A number of past studies of auditory formation show that when object-formation cues are ambiguous or conflicting, some cues can contribute to the perceived qualities of multiple perceptual objects (Darwin and Ciocca 1992
; Hall et al. 2000
; Shinn-Cunningham and Wang 2008
). In our design, various grouping cues are at odds with one another: temporal synchrony promotes grouping; spatial proximity varies, altering the likelihood of grouping; stimulus modality, color, and/or timbre strongly promote segregation of the streams into distinct objects. The inherent conflict of grouping cues may help explain why, in our experiments, there is “leakage” of information across streams, both within and across modality, even though the observers all subjectively perceive four different streams in the mixture.
Our aim was to see to what extent across-modal interactions were obligatory; for this reason, we explicitly instructed listeners that the number of auditory and visual events in a trial were independent, and asked them to report the perceived number of flashes (which were likely to be more influenced by across-modal effects) before reporting the number of beeps. We simulated auditory streams at 30 degrees left and right of midline to ensure that they were easily segregated, while the visual streams were at 10 degrees left and right of midline to ensure that they were easy to see while eye gaze was maintained straight ahead; of course, together, these decisions lead to a spatial mismatch between auditory and visual events. In contrast, in natural settings, a priori expectations are that one distal source will produce temporally correlated auditory and visual stimuli arising from exactly the same direction. Thus, our subject instructions and stimulus design are likely to produce weaker binding of auditory and visual inputs than would arise in natural settings, and likely represent a lower-bound on the extent to which cross-modal stimuli are integrated. Despite this, we observed a strong influence of temporal auditory information on visual temporal perception.
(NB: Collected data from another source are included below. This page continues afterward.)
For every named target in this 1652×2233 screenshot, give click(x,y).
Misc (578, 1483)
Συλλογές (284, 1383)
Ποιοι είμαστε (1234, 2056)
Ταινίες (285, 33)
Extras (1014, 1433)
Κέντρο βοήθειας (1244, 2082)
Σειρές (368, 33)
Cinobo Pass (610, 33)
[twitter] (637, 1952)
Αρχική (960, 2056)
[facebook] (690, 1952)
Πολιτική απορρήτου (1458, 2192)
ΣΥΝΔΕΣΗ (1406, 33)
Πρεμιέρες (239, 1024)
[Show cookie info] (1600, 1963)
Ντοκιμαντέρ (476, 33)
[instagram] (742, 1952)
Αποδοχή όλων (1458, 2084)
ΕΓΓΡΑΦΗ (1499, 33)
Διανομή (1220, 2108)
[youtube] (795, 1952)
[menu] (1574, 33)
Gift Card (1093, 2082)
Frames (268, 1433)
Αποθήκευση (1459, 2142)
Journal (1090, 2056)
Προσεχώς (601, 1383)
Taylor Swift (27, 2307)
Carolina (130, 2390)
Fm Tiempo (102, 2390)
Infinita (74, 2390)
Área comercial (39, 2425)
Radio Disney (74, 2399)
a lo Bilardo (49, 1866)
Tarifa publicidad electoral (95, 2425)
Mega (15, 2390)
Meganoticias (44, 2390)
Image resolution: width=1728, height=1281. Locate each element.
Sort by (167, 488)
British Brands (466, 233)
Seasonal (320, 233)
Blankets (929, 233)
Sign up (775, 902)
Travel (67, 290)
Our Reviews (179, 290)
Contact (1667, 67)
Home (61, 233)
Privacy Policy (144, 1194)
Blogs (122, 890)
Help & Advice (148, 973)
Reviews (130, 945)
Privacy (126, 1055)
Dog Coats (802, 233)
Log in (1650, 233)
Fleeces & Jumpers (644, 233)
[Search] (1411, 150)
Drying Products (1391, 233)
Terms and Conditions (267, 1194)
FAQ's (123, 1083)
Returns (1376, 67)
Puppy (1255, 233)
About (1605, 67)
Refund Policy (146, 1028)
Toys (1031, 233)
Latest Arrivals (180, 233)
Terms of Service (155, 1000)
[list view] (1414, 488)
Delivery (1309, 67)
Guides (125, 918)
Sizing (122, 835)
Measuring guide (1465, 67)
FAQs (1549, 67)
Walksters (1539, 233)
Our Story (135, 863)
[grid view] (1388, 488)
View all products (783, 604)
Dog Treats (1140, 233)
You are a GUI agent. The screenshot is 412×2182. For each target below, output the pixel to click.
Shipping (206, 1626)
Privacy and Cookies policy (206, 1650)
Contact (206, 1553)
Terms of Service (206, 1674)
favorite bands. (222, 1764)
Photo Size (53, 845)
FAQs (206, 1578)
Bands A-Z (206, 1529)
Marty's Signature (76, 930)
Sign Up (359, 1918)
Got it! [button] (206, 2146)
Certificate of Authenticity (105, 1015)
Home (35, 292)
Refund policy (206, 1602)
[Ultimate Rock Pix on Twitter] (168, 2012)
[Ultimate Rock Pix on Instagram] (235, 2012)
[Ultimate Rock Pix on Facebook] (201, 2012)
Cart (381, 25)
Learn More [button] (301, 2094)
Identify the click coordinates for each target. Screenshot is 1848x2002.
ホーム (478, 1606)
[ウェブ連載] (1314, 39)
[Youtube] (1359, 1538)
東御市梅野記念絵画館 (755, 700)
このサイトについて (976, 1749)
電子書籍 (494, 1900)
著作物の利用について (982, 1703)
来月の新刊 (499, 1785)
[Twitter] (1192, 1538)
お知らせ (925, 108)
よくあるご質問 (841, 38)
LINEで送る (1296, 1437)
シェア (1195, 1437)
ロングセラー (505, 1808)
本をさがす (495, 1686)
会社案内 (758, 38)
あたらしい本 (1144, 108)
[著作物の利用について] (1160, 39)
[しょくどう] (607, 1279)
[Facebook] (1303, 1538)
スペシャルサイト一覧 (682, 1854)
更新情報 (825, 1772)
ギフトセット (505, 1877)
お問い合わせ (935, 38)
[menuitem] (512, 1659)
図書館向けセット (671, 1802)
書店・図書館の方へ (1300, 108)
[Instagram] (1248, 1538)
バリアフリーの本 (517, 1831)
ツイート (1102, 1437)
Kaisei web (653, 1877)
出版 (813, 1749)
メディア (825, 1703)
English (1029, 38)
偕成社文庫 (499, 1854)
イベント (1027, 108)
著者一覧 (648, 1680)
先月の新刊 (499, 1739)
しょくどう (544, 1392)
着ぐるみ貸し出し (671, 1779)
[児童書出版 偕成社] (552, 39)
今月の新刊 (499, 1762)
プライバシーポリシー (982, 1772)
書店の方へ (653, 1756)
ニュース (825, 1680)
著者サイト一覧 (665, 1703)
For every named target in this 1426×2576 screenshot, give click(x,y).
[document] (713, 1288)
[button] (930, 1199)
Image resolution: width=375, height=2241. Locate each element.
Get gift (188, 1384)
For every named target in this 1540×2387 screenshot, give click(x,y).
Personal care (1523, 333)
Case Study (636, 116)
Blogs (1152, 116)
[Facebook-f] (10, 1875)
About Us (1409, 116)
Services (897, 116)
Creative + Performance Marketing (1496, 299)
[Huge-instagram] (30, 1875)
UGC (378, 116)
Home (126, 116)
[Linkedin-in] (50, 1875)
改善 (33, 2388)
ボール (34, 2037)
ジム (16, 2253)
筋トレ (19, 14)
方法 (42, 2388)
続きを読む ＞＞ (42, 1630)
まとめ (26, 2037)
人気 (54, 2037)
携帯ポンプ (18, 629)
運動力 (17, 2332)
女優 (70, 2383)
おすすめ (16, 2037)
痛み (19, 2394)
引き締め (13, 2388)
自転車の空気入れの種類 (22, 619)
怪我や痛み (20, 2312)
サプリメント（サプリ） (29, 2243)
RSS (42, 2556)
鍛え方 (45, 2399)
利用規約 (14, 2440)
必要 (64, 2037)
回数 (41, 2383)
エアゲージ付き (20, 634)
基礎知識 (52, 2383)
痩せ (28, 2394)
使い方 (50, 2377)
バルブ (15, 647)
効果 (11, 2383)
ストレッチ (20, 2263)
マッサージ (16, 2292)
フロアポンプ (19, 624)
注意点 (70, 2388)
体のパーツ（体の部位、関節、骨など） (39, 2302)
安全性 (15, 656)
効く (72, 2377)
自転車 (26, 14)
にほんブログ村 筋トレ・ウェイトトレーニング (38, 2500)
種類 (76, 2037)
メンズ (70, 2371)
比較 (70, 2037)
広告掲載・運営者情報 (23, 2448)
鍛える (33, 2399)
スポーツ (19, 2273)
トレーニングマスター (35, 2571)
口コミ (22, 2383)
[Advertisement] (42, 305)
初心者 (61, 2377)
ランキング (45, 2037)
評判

Taken together, these observations raise testable predictions about how parametric manipulation of spatial and temporal congruence, which alter multi-sensory object formation, will affect illusory percepts. For instance, the degree of temporal coincidence will influence both within- and across-modality interactions. In addition, just as spatial acuity of a visual input influences the “reverse-ventriloquism” illusion (Alais and Burr 2004
), reducing the reliability of visual temporal perception (e.g., by altering visual contrast) should increase the influence of the auditory stream on judgments of the number of flashes, while decreasing the reliability of auditory temporal perception is likely to increase the likelihood that visual events influence sound perception. Finally, increasing the semantic congruence of our stimuli should lead to greater integration across sensory modalities, and hence strong across-modality interactions in perception. These ideas can be tested and contrasted in behavioural, physiological, and neuroimaging experiments to reveal the neural mechanisms that enable across-modality perceptual binding and perceptual integration.